Youtube could have served me a couple ads per video and I would have kept using it forever. Instead they served me a minimum of 20 ads per video, so now they will serve me zero, forever.
Netflix could have gotten 12 euros every month out of me for their dwindling and dwindling content selection. Instead they wanted 14 after a while. And 17 after a while. And 19 after a little while more. All the while refusing to serve me the 4k content I paid for.
So instead they now get zero too.
I am very happy to pay for content, and a lot of people like me. But the comment you originally replied to was in reference to youtube increasing the price of their subscription by ludicrous amounts. You replied there content isn’t free, and I replied that youtube has no problem making money. The increases are not to keep youtube afloat, is to make youtube make 10 billions in profit rather than 8 next year.
It’s not about paying a fair amount of money for content, it’s about making you pay all that you can give and suck you dry.
So to your question “how do you pay for content/services in general?” I answer “with money”, but that is not what is happening here.
TechAnon@lemm.ee 1 month ago
Not op, but I think a solution would be having AI watch the videos and tracking what the people are saying, wearing, using etc and posting links to purchase those things in the description. They get a cut of sales and can also sell links for competing products if companies want more exposure. This could be effective and noninvasive. Give a cut to content creators and it may be even more effective.
dmtalon@infosec.pub 1 month ago
How’s that work on tvs?
TechAnon@lemm.ee 1 month ago
They’d have to modify the tv app.
gregor@gregtech.eu 1 month ago
Bitwarden is worth it. (Yes, I know, I should self host it. I do, but I still see it as a good deal. Also Hetzner is a good subscription. So yes, some are worth it
Engywuck@lemm.ee 1 month ago
Agreed: Bitwarden Storage Share ControlD Real debrid
deranger@sh.itjust.works 1 month ago
Backblaze as well.
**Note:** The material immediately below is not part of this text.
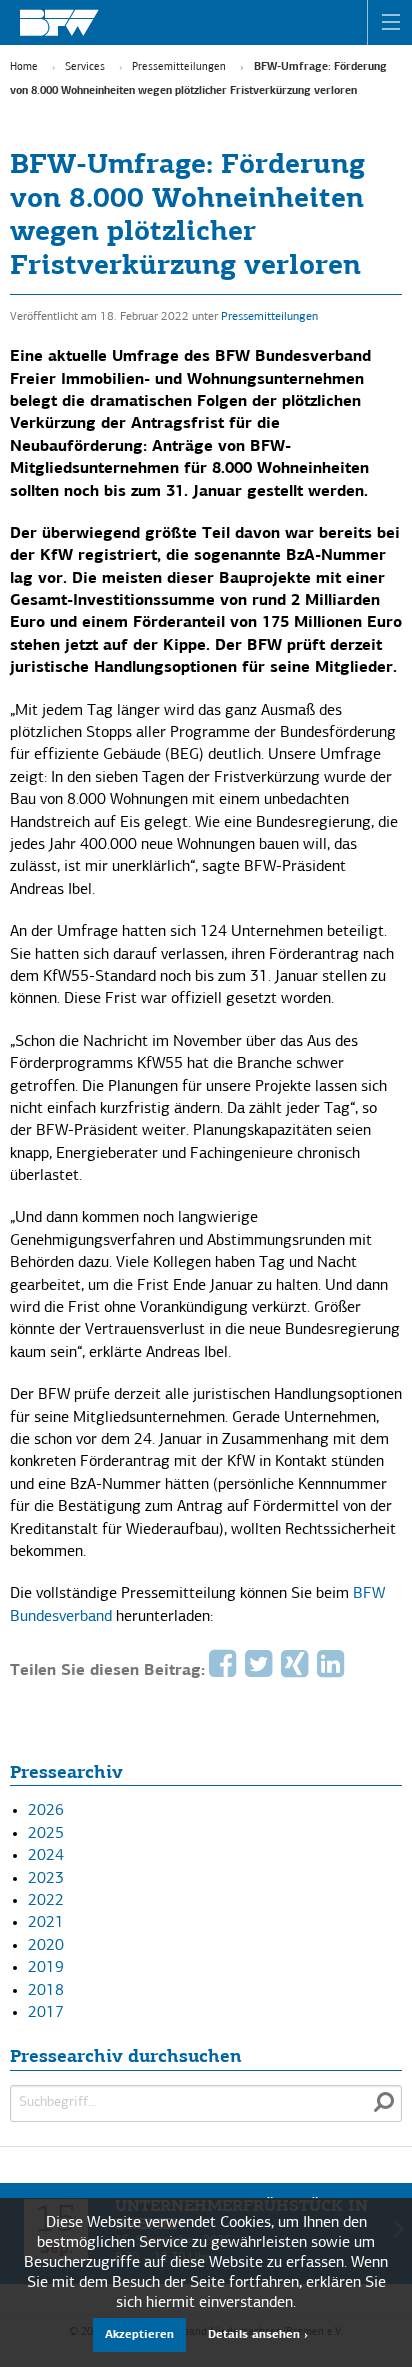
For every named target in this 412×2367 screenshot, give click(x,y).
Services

Can’t believe they let me store 20TB of backups for $10/mo.
kratoz29@lemm.ee 1 month ago
So, only cheap services are worth it?
Are there some expensive services that are worth it? not just that they increase their price just because.
Don’t get me wrong, I want more examples (and I am a happy subscriber of Real-Debrid for years already).
Merlin404@lemmy.world 1 month ago
By there site its more like $120 a month?
gregor@gregtech.eu 1 month ago
That’s an insanely good deal! I should move pict-rs to backblaze on my Lemmy server
sugar_in_your_tea@sh.itjust.works 1 month ago
I like SimpleFIN ($1.50/mo IIRC) + Actual Budget. I can pull in transaction data from multiple sources into my self-hosted Actual Budget service, which is super nice (or I can DIY if I want).
I used to use Tiller ($80/year I think?), which is basically the same, but it pulls transactions into a spreadsheet (Google Docs or Microsoft Office) and they have some budgeting tools around that. I’m trying to move away from Google and Microsoft, so I ended up cancelling, but I really liked their service.